Tim Keller encouraged young ministers to to give their congregations the opportunity to ask questions publicly. I implemented that practice early on in my ministry, and it has yielded tremendous fruit. Inevitably, during congregational questions, I’m made aware of concerns that merit more significant treatment than a short answer can provide.
Trouble is I’m also passionate about expository preaching, where the sermon’s purpose and structure come from the purpose and structure of a particular biblical teaching unit. I’m working through the book of Revelation this year because I believe sequential, expository preaching is the best means of spiritual growth for any congregation.
So if I’m committed to expositional preaching, how do I address those important but occasional questions that arise? Are expository preachers allowed to preach topical sermons? If they decide to do so, what would that look like?
When: Moments for Topical Exposition
You may encounter a passage on angels in your regular exposition and need one to two weeks to clarify that part of the text by discussing angels and demons. A church crisis may arise that needs special attention from the pulpit. Your congregation may be engaging in church discipline, so you want to help them understand the process by teaching Matthew 18 and Galatians 6.
Similarly, a cultural crisis may shake your congregation, necessitating an address from the pulpit. When the cultural upheaval over race and racism roared through 2020, I preached a topical message called “Our Racism-Destroying Gospel” to address the Christian response. This year, I heard from many women in our congregation about how they felt alone and discouraged in trying to be godly moms. I felt I should encourage them with my sermon on Mother’s Day.
Sermons or short series focused on certain topics can help a church from time to time. But be careful. Preachers must examine their motives and their manner when preaching topical sermons.
Why: What’s Your Motivation?
Your motivation must be pastoral, not entrepreneurial. Topical preaching should serve the people in your church well, addressing their concerns, questions, or needs. Don’t preach this way because you think it might help you.

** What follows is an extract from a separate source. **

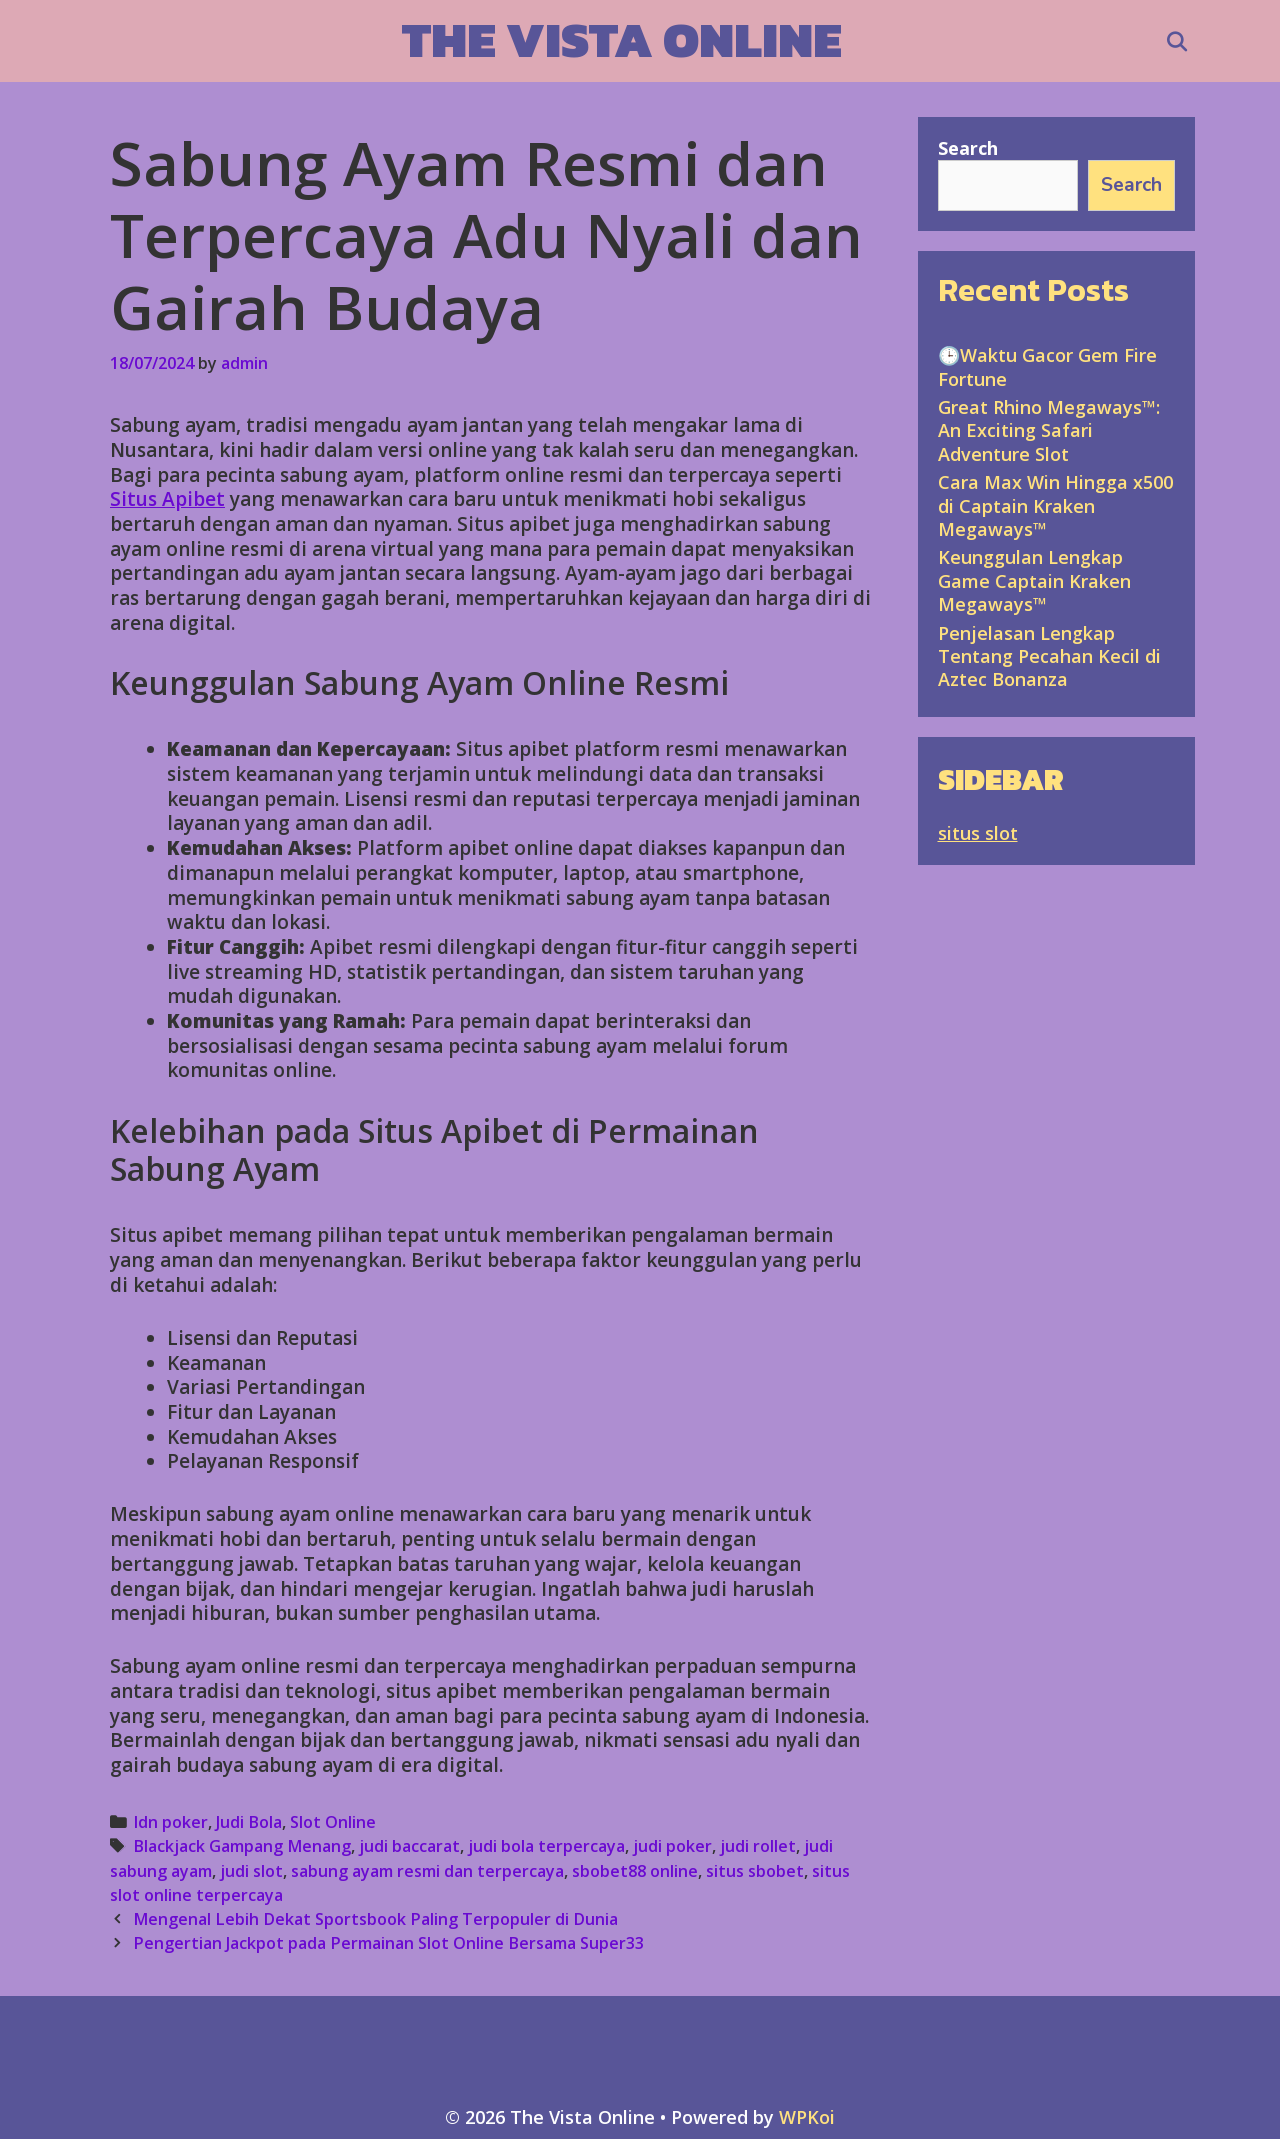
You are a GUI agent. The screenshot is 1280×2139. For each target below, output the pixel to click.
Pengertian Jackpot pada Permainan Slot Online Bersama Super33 (388, 1943)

Set up the following guardrails:
Preachers must examine their motives and their manner when preaching topical sermons.
1. Don’t preach topically because you think a catchy title will bring in new people or connect you with a specific demographic.

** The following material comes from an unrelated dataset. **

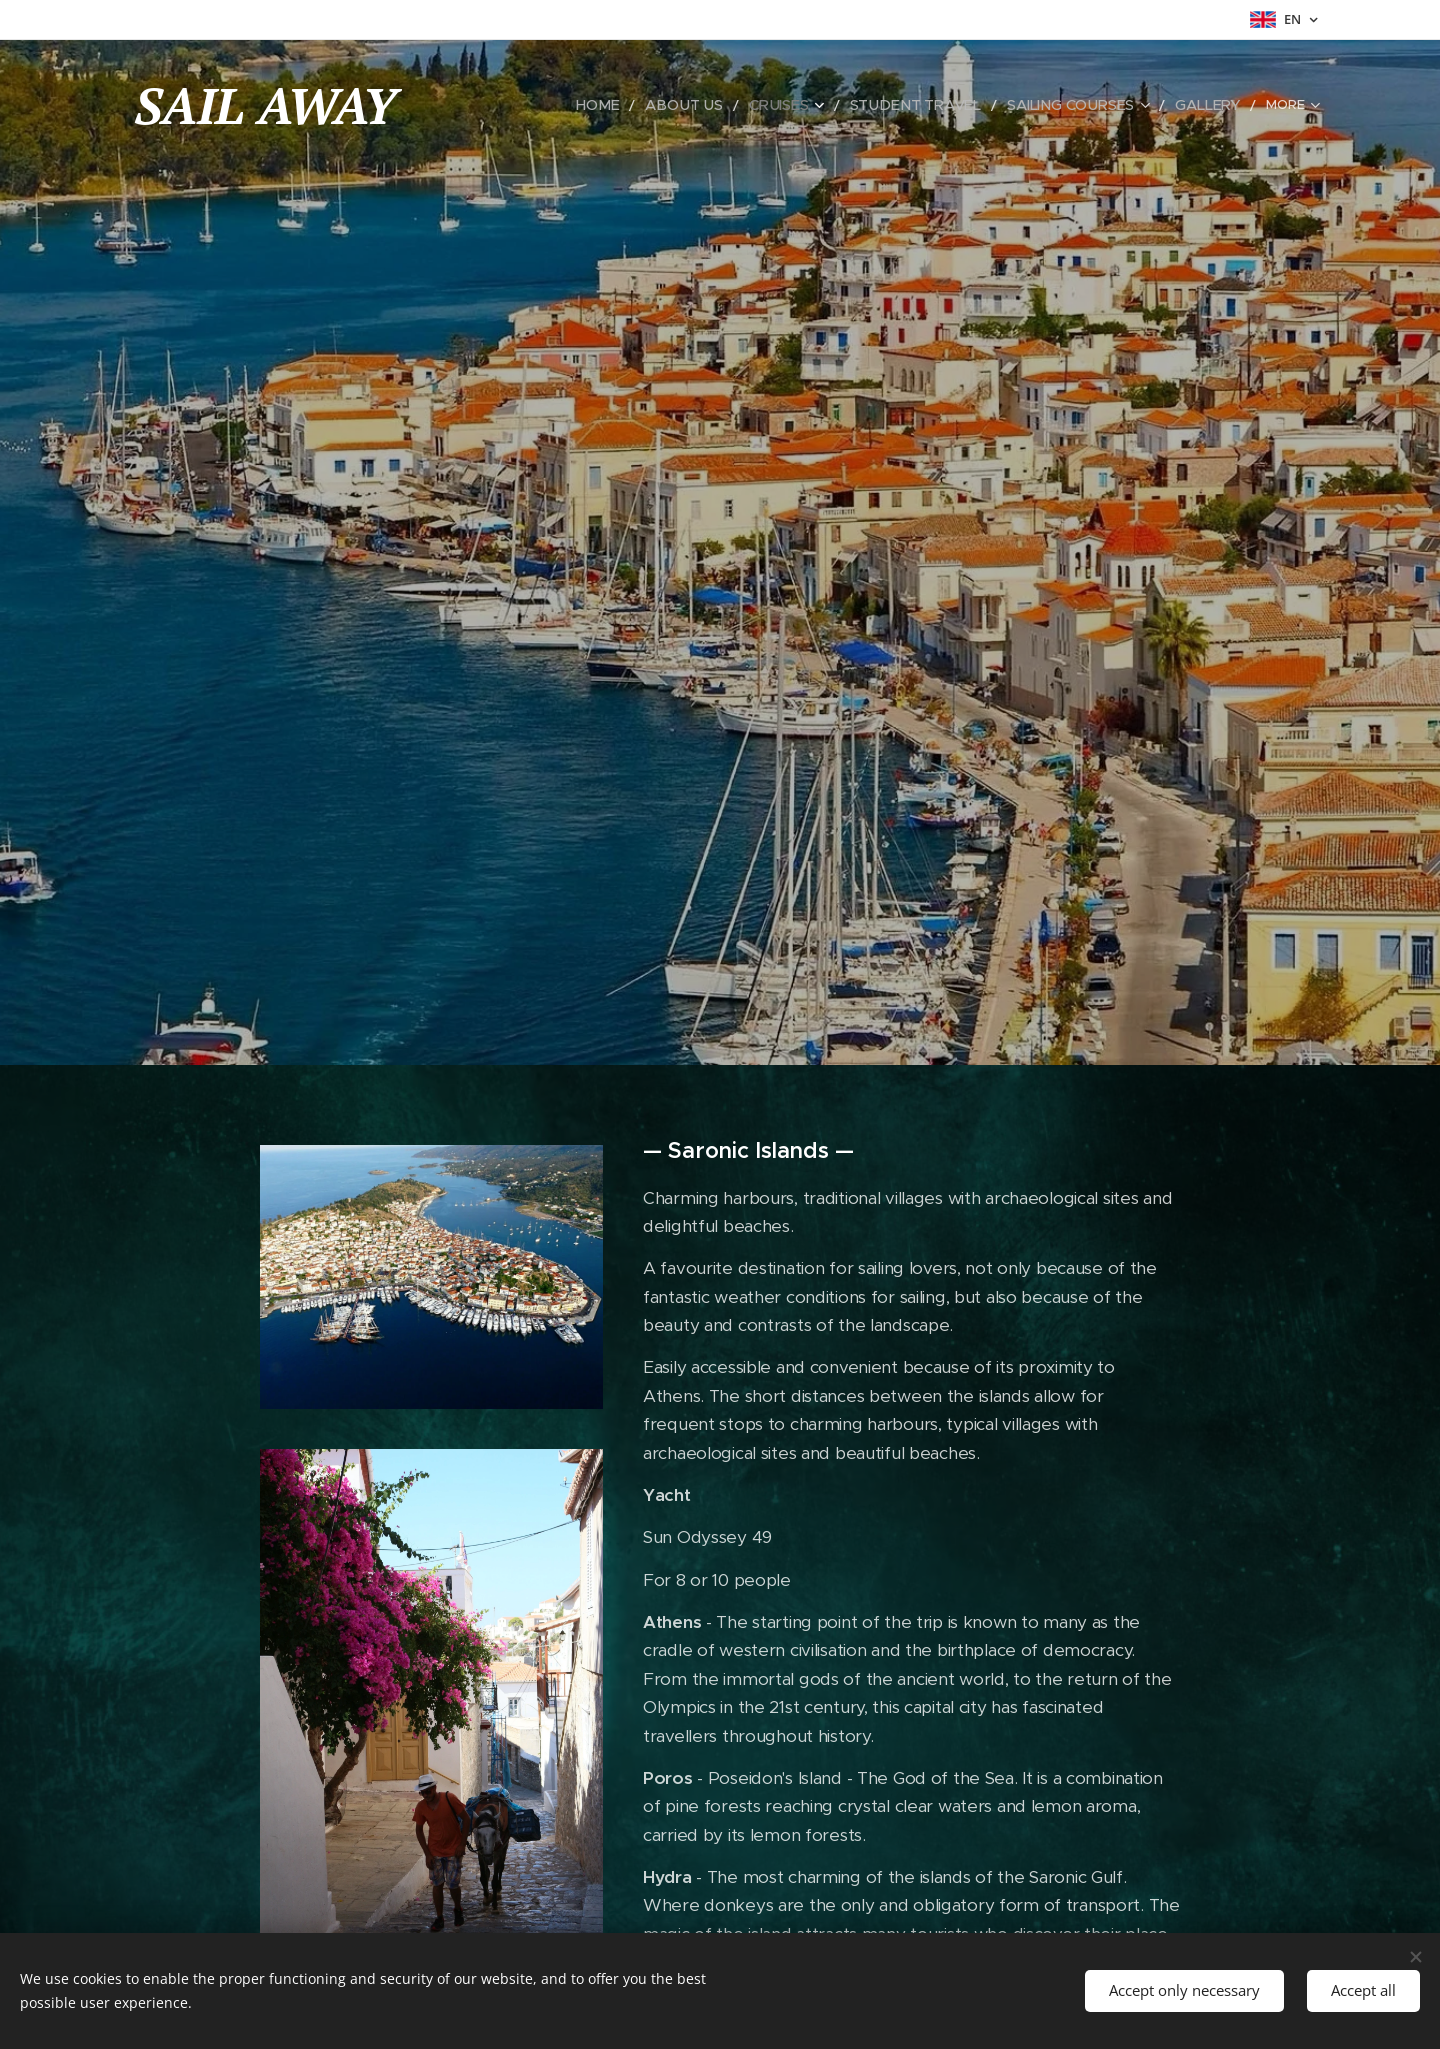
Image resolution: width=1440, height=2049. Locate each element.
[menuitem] (635, 105)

2. Don’t preach topically because you want to seem clever or get attention. Don’t preach to create a scandal or shock your hearers. Don’t preach a series called “Let’s Talk About Sex, Baby” just to create a “Did he say that from the pulpit?” response.
3. Don’t preach topically because you feel you’ve missed your calling to be a political spokesman. Parroting partisan talking points isn’t “engaging the public square” or “speaking truth to power.” It’s empty grandstanding that only shows you to be a hack.
4. Don’t preach topically to flex your intellectual muscles. If you prepare a series on history, linguistics, systematic theology, or another academic discipline to genuinely help your congregation, go for it. But if your motivation is to remind them you’re smart, don’t do it.
Consider these questions: How will this sermon or series help your congregation within your regular pattern of sequential exposition? Will it distract from or complement the overall aim of your preaching?
How: Choosing Your Text
If you decide to preach an occasional topical message, consider carefully what texts to use. Ask these questions of each topically related passage: Does this text speak plainly about the subject? If I was preaching through this book in sequential exposition, would I discuss this topic? As you consider each potential reference, think about how it fits within its immediate context, canonical context (or place in redemptive history), and the context of the whole Bible before applying it to practical matters.
While it can be helpful to use multiple texts that build a redemptive-historical case for your point, be wary of pulling texts out of their contexts. Covering too many texts simultaneously can easily degenerate into proof-texting (using the text to say whatever you want it to say about a topic). Instead, be sure your preaching outline flows from your text’s main idea. And remember your audience. Preaching any message is an act of shepherding. You’re answering your congregation’s questions, engaging their concerns, assuring their worries.
Rubric: It’s OK to Not Talk About It
One final caution: Create an evaluative process when deciding whether to preach a topical sermon. It may be wise to sit down with the elders or other church leadership and determine the criteria for choosing this format.
Will the semon distract from or complement the overall aim of your preaching?
There are always subjects that activists and enthusiasts want the pastor to preach on. But the decision should be up to the shepherd of the sheep. Pastors know their people and what they need at the moment. Not every cultural upheaval deserves a homiletic response.
Topical sermons are a unique tool in the shepherd’s bag. If used appropriately and skillfully, they can serve a church well. You should try it.